Monday, October 13, 1997


September 1, 1997
South Pass, Wyoming

There are places all over the world that pride themselves in great construction feats. The pyramids of Egypt or India’s Taj Mahal come to mind. In America, the skyscrapers of New York City and Nevada’s Hoover Dam top my list. Driving from Farson to Lander one day via South Pass, it dawned on me that Wyoming’s claim to construction fame lies in the miles and miles of snowfences shadowing its highways.

Perhaps you’re not familiar with the snowfence. It usually parallels a highway but not necessarily right along side of it. A snowfence line can be a hundred yards or so away and for that reason is often unnoticed. I suspect that some out-of-state observers have mistaken them for fences used to contain an oversized strain of cattle. However, most folks probably don’t give snowfences much thought as they cruise by at 65 mph. I imagine the typical Wyomingite sees them in the same light as an oversized boulder or lone cottonwood tree—just another forgotten reference point in the state’s desolate landscape.

Though idle in the summer months, these barriers work hard in the winter to keep the blowing snow from drifting over the highly-elevated byways in the Cowboy state. “Blowing” is the operative word here. It would take a great deal of snow to come straight down and overcome the Wyoming Highway Department’s efforts in keeping the roads clear. But, throw a typical Wyoming wind into the equation and all it takes is six inches of the white stuff and the road will disappear before the plow has time to turn around. Enter the snowfence. Its defiant profile stops the drifting snow, causing it to pile up next to the fence rather than along and over the highway.

On a lighter note, sometimes I can almost convince myself that snowfences are nothing more than a convoluted prank generated by the Wyoming Highway Department—poking fun at modern art. And if the truth be known, snowfences don’t make a damn bit of difference in keeping the snow off the highways.

I’ve pondered the life-expectancy of a snowfence. How many winters can you get out of a neglected snowfence before it starts letting the snow through? I would imagine that even in a state of dilapidation, its broken down heaps of wooden boards could still carry out a snowfence’s mission with a high degree of effectiveness.

Like sentinels, the snowfences are always there watching over the highways no matter what time of the year. And you can see a line of them from miles away. I’ve envisioned a day when I become lost in Wyoming’s high country; about the time I’m ready to expire, I spot the woven basket patterns of a snowfence and my state of surrender will be replaced with ecstasy knowing there is a highway nearby leading to my rescue.

**SET EXERCISE:**
Set down verbatim the passage of the snowfence essay that begins with the words "I’ve pondered the" and stops after "to my rescue.". Draw only on the snowfence essay.

**GIVEN DATA:**
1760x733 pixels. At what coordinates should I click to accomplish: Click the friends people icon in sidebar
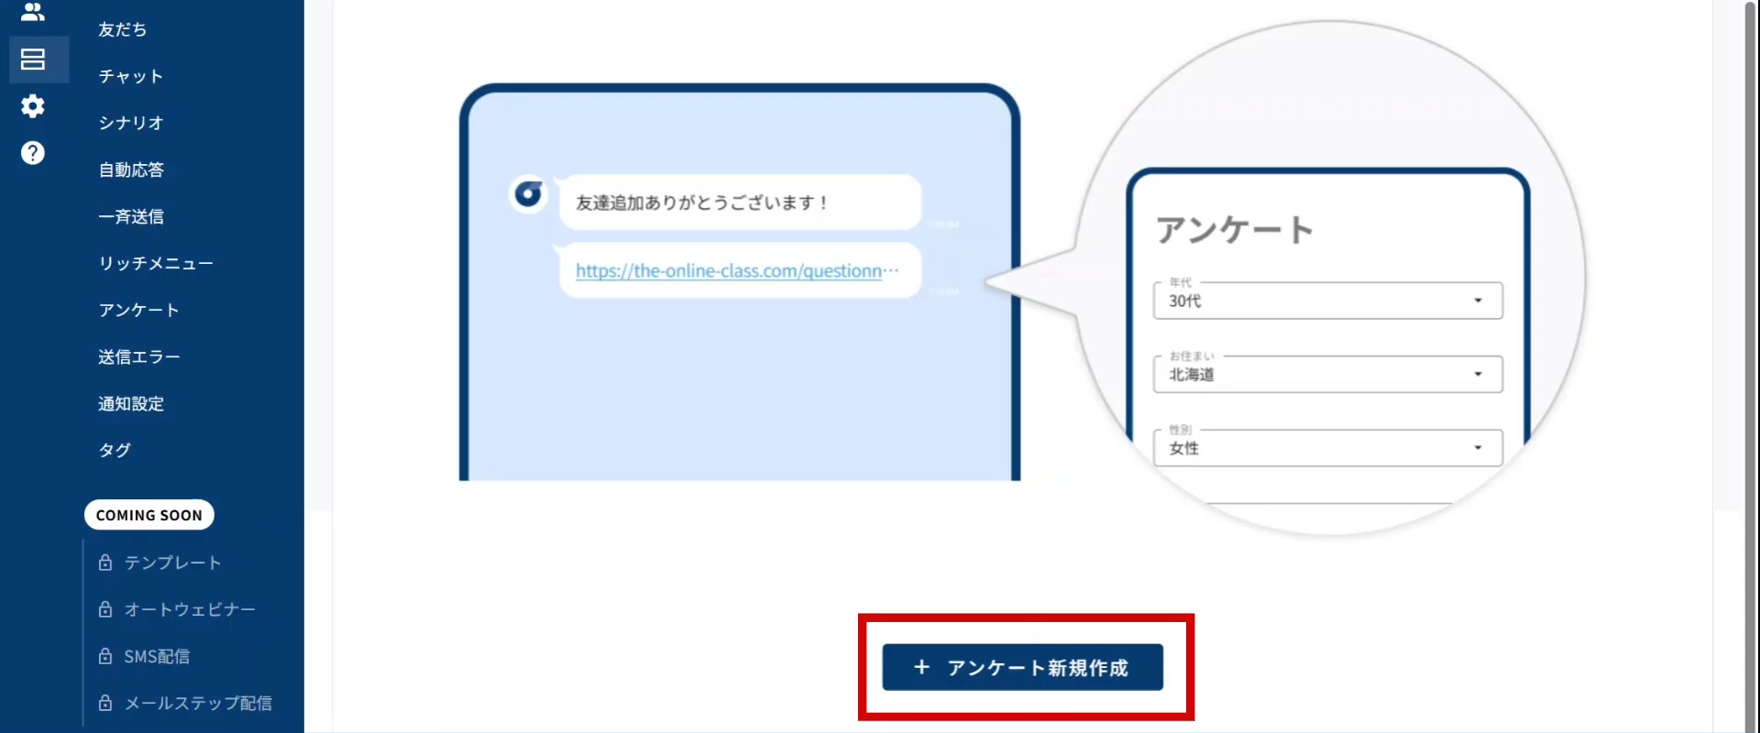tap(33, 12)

--

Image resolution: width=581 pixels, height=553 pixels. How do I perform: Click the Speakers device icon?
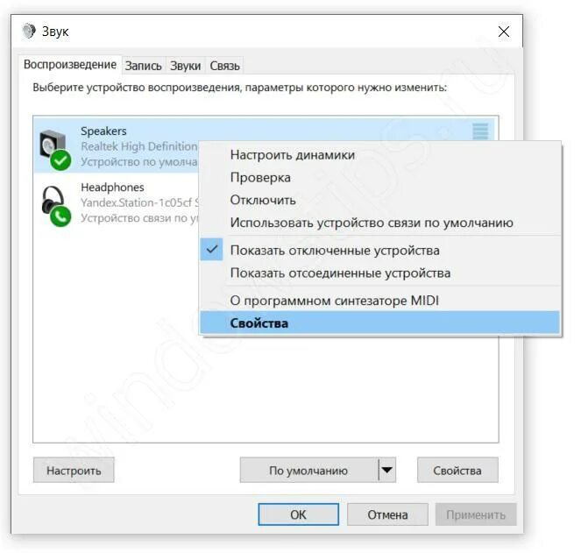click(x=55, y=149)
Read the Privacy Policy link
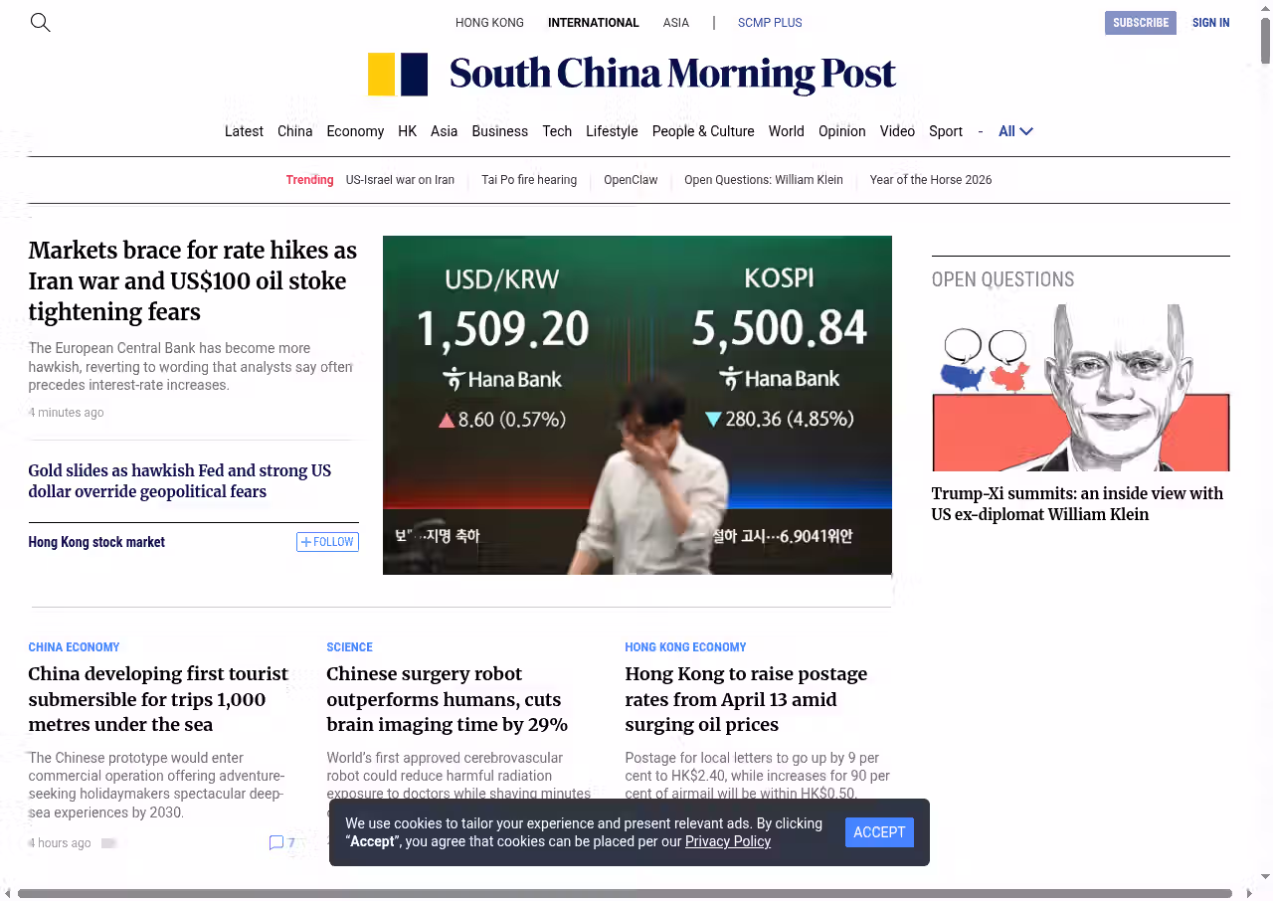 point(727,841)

==

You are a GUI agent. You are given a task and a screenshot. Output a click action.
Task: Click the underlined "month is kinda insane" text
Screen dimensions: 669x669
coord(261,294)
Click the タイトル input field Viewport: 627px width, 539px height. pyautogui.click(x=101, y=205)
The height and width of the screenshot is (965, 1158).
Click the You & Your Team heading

**PROBLEM SOLUTION:**
I’ve pondered the life-expectancy of a snowfence. How many winters can you get out of a neglected snowfence before it starts letting the snow through? I would imagine that even in a state of dilapidation, its broken down heaps of wooden boards could still carry out a snowfence’s mission with a high degree of effectiveness.

Like sentinels, the snowfences are always there watching over the highways no matter what time of the year. And you can see a line of them from miles away. I’ve envisioned a day when I become lost in Wyoming’s high country; about the time I’m ready to expire, I spot the woven basket patterns of a snowfence and my state of surrender will be replaced with ecstasy knowing there is a highway nearby leading to my rescue.